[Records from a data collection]
>>>>>
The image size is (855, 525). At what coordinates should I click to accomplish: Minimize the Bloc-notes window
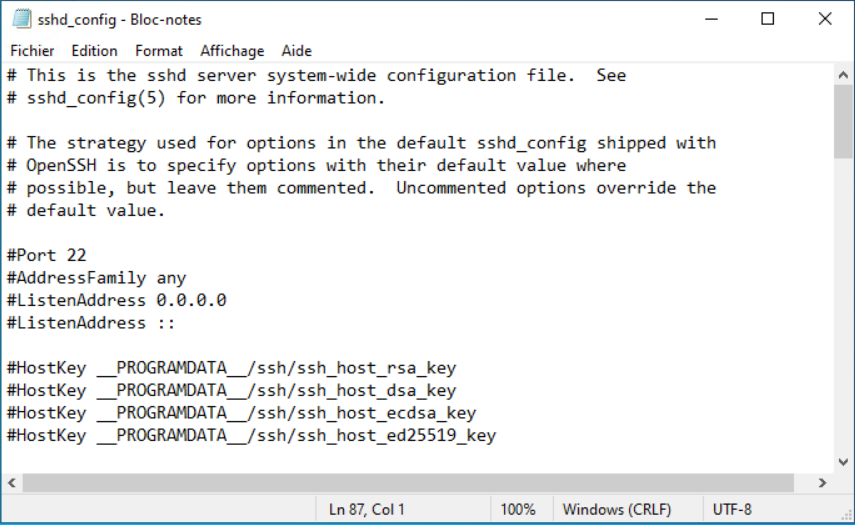711,19
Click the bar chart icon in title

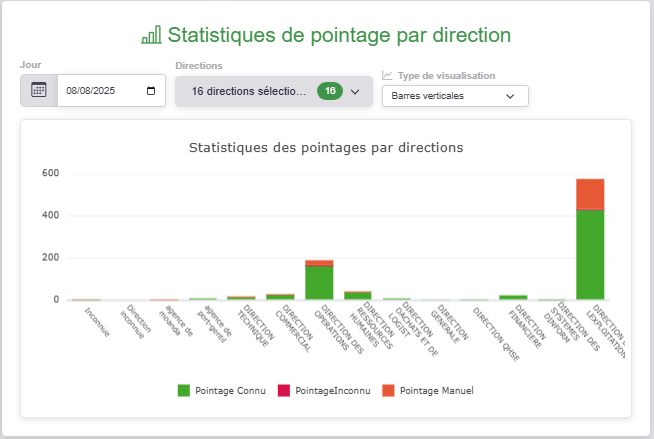[151, 35]
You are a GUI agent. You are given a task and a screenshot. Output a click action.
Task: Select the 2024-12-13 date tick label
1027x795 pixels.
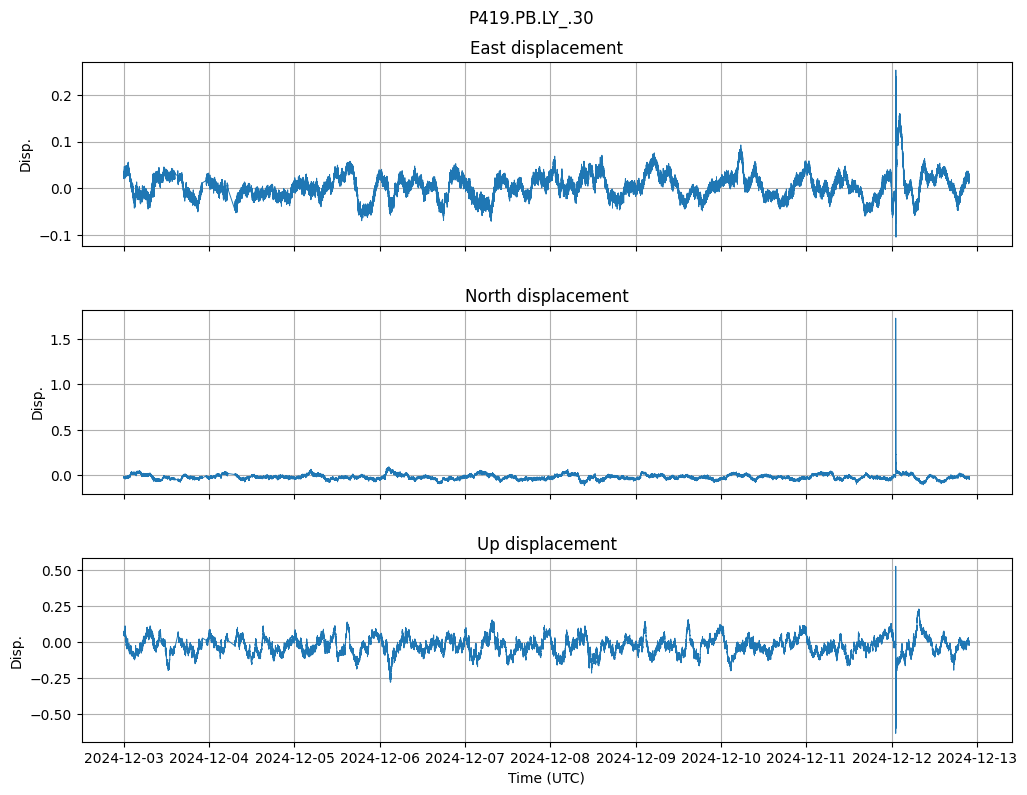coord(977,758)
<<<<<
• What is needed
Locate the line containing "You are a GUI" in the records above, then output it and every line after it through the last, excluding pictures.

• Written solution
You are a GUI agent. You are given a task and a screenshot. Output a click action.
Task: Select the 2024-12-13 date tick label
1027x795 pixels.
coord(977,758)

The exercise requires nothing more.